Example 2: College choice. A high school freshman hopes & expects to attend Harvard for college in a few years. One observer thinks that’s unlikely, because Harvard admissions is very selective even for very good students. Another observer thinks that’s unlikely because the student is into STEM and will probably wind up going to a more technical university like MIT; they haven’t thought much yet about choosing a college and Harvard is probably just serving as a default stand-in for a really good school.

The two observers might give the same p(Harvard), but for very different reasons. And because their models are so different, they could even update in opposite directions on the same new data. For instance, perhaps the student does really well on a math contest, and the first observer updates in favor of the student attending Harvard (that’s an impressive accomplishment, maybe they will make it past the admissions filter) while the second observer updates a bit against the student attending Harvard (yep, they’re a STEM person).

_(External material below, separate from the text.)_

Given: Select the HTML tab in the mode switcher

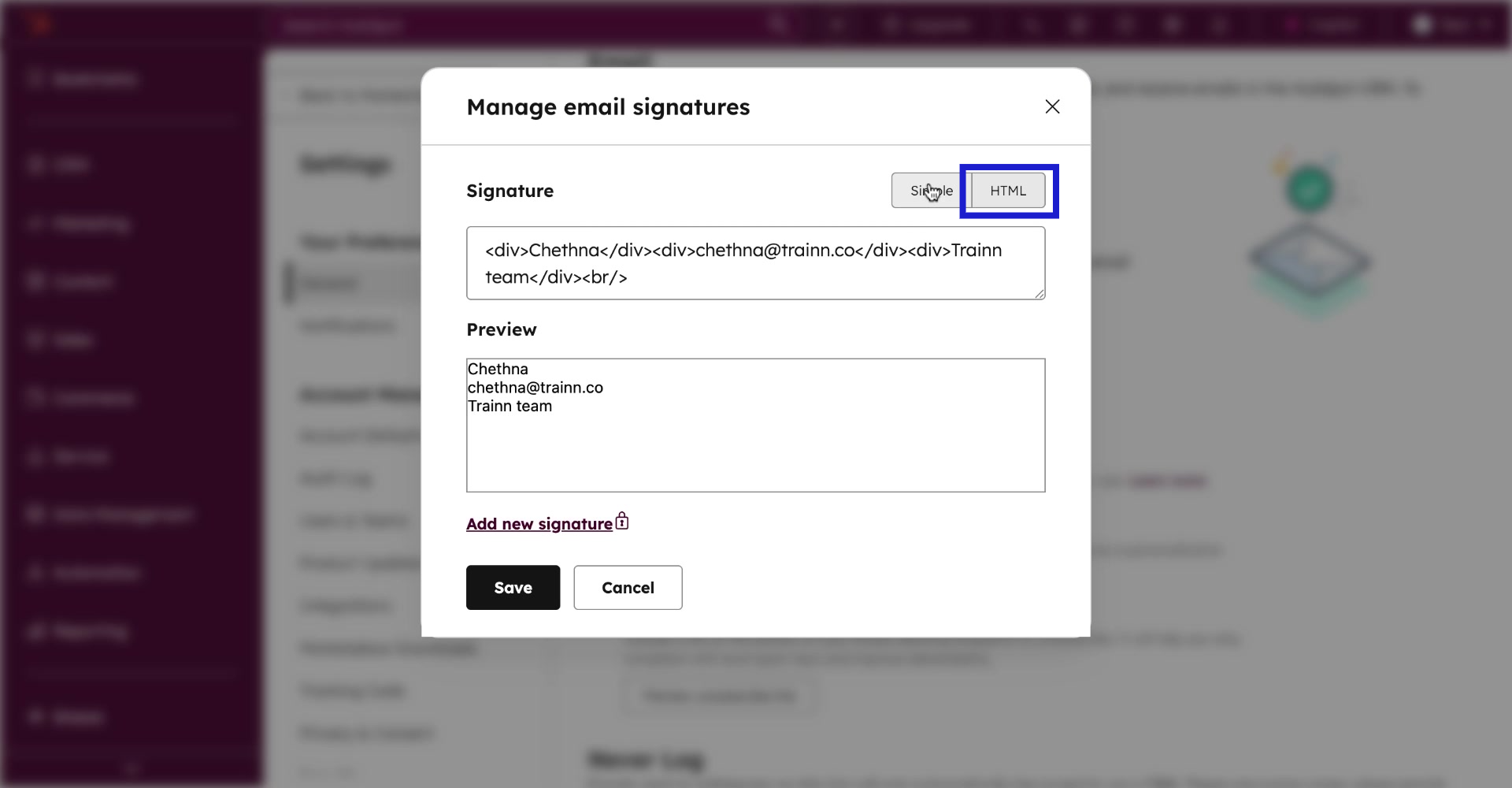Looking at the screenshot, I should click(x=1008, y=190).
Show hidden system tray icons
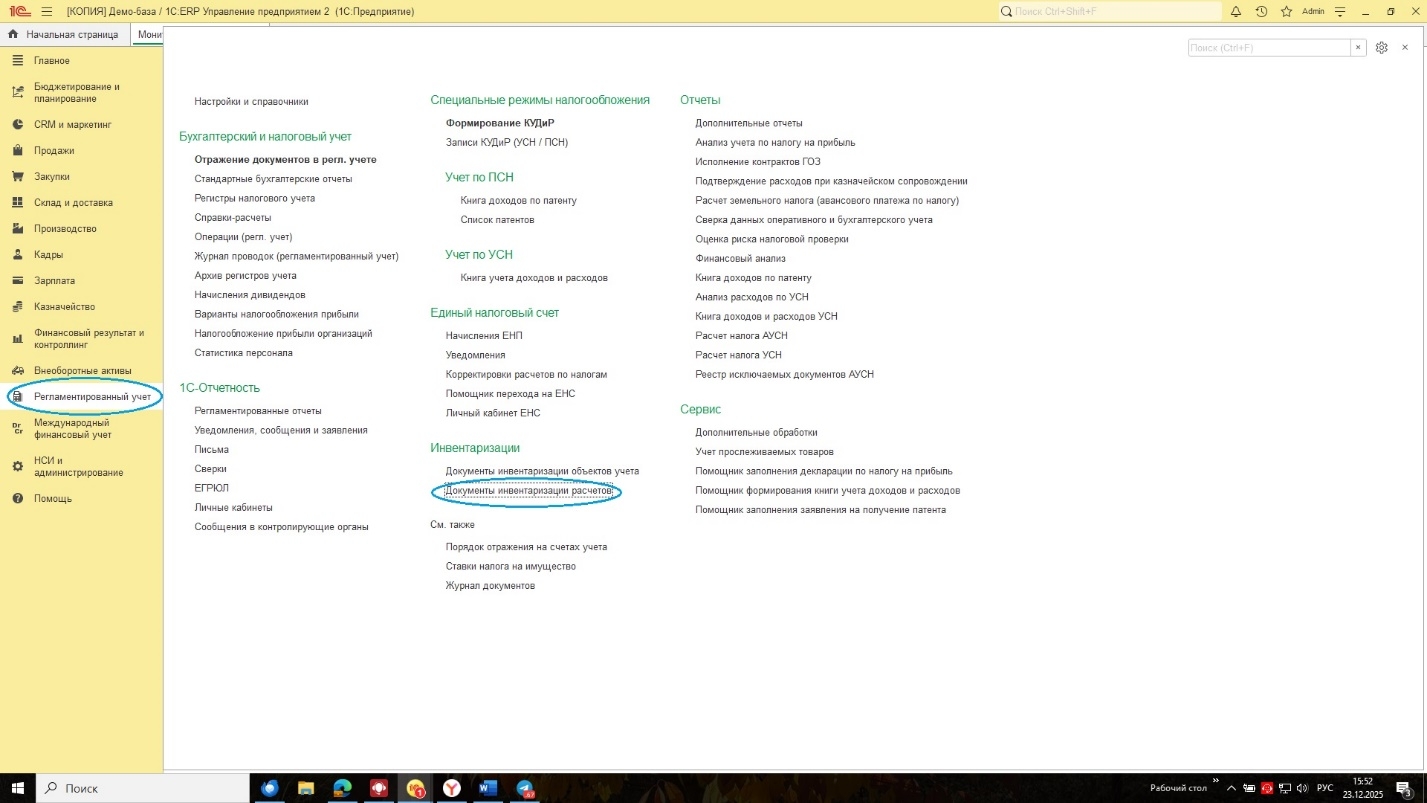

You could fit this into the “three outcomes” framing of this post, if you split “not attending Harvard” into “being rejected by Harvard” and “choosing not to attend Harvard”.

I think your first example could be even simpler. Imagine you have a coin that’s either fair, all-heads, or all-tails. If your prior is “fair or all-heads with probability

^{1}⁄_{2}each”, then seeing heads is evidence against “fair”. But if your prior is “fair or all-tails with probability^{1}⁄_{2}each”, then seeing heads is evidence for “fair”. Even though “fair” started as^{1}⁄_{2}in both cases. So the moral of the story is that there’s no such thing as evidence for or against a hypothesis, only evidence that favors one hypothesis over another.That’s a great explanation. Evidence may also be compatible or incompatible with a hypothesis. For instance, if I get a die (without the dots on the sides that indicate 1-6), and I instead label* it:

Red, 4, Life, X-Wing, Int, path through a tree

Then finding out I rolled a 4, without knowing what die I used, is compatible with the regular dice hypothesis, but any of the other rolls, is not.

*(likely using symbols, for space reasons)

This seems related to philosophy of science stuff, where updating is about pitting hypotheses against each other. In order to do that you have to locate the leading alternative hypotheses. It doesn’t work well to just pit a hypothesis against “everything else” (it’s hard to say what p(E|not-H) is, and it can change as you collect more data). You need to find data that distinguishes your hypothesis from leading alternatives. An experiment that favors Newtonian mechanics over Aristotelian mechanics won’t favor Newtonian mechanics over general relativity.